Running away and joining a mosque in Buenos Aires

In Argentinian director Florencia Alvarez's first feature, Analia (Martina Juncadella), a 20-year-old from the provinces whose family runs a hairdressing salon, comes to Buenos Aires to deliver a package, and, running into a funeral in the Muslim community, feels welcomed. She's even given several of the possessions of the deceased. This somehow contributes to a decision to change identities. She phones excuses to her mother and stays in town, checking into a cheap, raucous residential hotel. She starts to "pass" as an orphaned refugee from Lebanon making up the name Habiba Rifat, Habi for short. She goes to an Arabic class at the mosque and the ever-friendly women put Muslim headdress on her. The consistently excellent Juncadella plays her character as shy and delicate, but also supple and protean, adept at deception. She fools us too, so we aren't surprised when she gets a delivery job at the Lebanese grocery -- some of these details are vague. This in turn leads her to meet Hassan (Martin Slipak), a handsome young employee who was brought from Lebanon at the age of five and feels estranged from his origins in spite of being able to read, write, and speak Arabic. Hassan is immediately drawn to Analia and she to him, and this leads to a date, which "Habi" botches. And then the deception begins to fall apart. In frustration with the date gone wrong, Analita gives in to her rowdy house-mate Margerita's invitation to come partying and the headdress is off, the hair flows and so does the beer, and the modest, pious "Habi" is drinking and dancing.

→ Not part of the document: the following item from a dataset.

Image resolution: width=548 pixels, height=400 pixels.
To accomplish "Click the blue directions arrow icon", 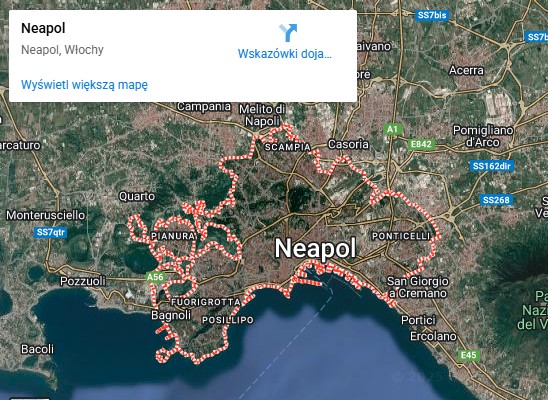I will (288, 32).
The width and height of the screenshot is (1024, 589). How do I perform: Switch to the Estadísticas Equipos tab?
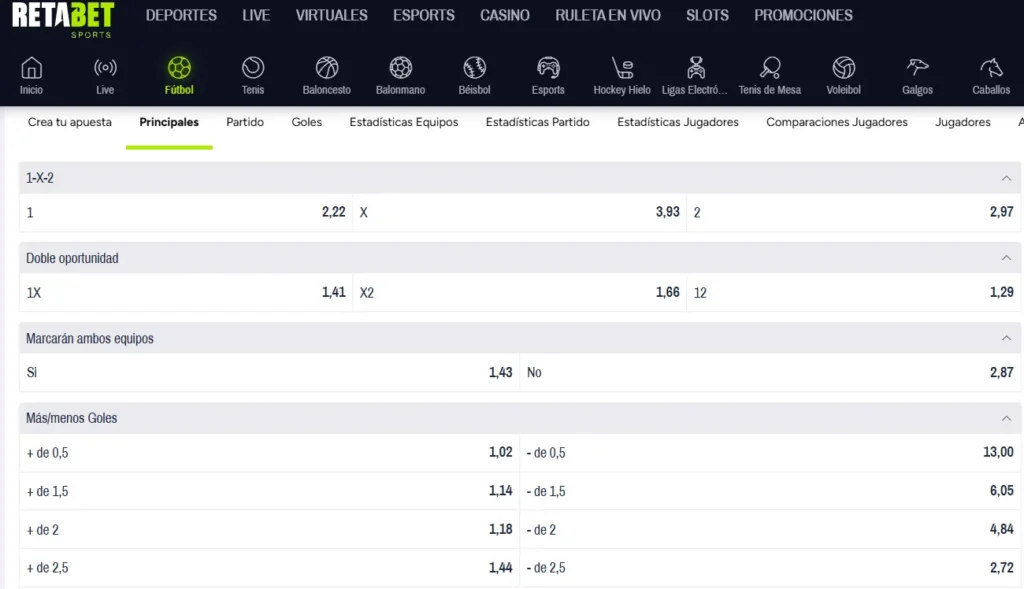[x=403, y=122]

Reviewing the film at its Berlin debut for Hollywood Reporter Stephen Dalton called it a "puzzling portrait of cultural tourism taken to extremes," alluding to how the concept of the film is more intriguing than convincing, questions posed but unanswered, the coincidences and accidents that make the Muslims believe in "Habi" too easy.. There are pluses, however, beginning with the compelling performance of Martina Juncadella, whose mobile face you can't take your eyes off of. Florencia Álvarez maintains delicacy and texture in the unfolding of the story, which stays very close to its protagonist. Details about Islam are never botched. A sense of authenticity is greatly helped by participation of what appears to be an authentic Venezuelan imam in an acting role, a Spanish speaker who can intone the Qur'an beautifully. The mesmerizing sound of Qur'anic recitation is one of the things that first attract Analia to the community, which is depicted as peaceful and welcoming. Florencia Álvarez has said that she conceived the film several years before 9/11, before Muslims were associated so much with terrorism or paranoia. There are some good random touches, such as the funny young girl at the hotel desk (noted by Dalton) who insists in speaking to everybody in English, and the frightening fight between Margarita and a boyfriend that makes Analia cringe in her little room. This "hotel" seethes with convincing seediness just through the sound track.

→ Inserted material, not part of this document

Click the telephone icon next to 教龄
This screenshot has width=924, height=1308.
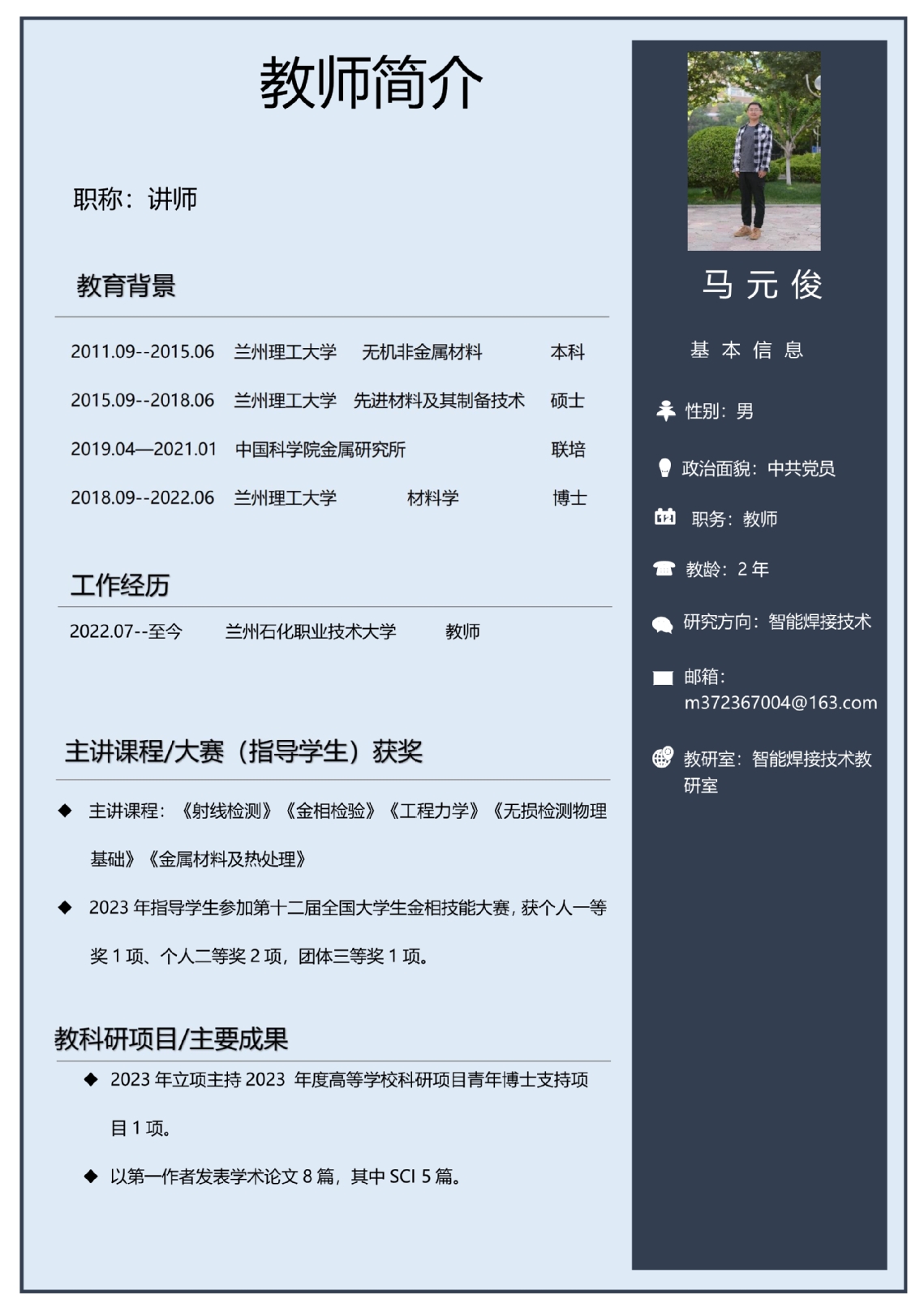[x=664, y=569]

Motivation for Analia's risky deception isn't provided. It also remains hard to see how she could deceive people, including the sweet religious student who befriends her, Jazmín (Lucía Alfonsín), simply by claiming to be an orphan. In adopting a fake identity, language and religion are serious hurdles. Analia's sudden rejection of the pose is also unmotivated, and the manner of it ill fits with her previous reserve. Of course anything is possible, but this film doesn't make it seem quite as possible as it should. To say as Giovanni Marchini Camia of Film Comment does that this film is "a variant of Antonioni’s thesis from The Passenger within a much more modest scope," is almost as ridiculous as saying it's a variant of the Bourne series, and his claim that this is an "insightful" consideration of "disorientation" at a moment of developmental confusion depends on ignoring how much the film focuses on superficial role-playing. It's nice, though, as Camia says, that Islam is shown as welcoming rather than exotic or dangerous.

Habi, la extranjera was co-produced by Walter Salles. As mentioned it debuted at the Berlinale, 12 February 2013, and it has shown at several other festivals. It was screened for this review in connection with the San Francisco International Film Festival, 25 April-May 9, 2013.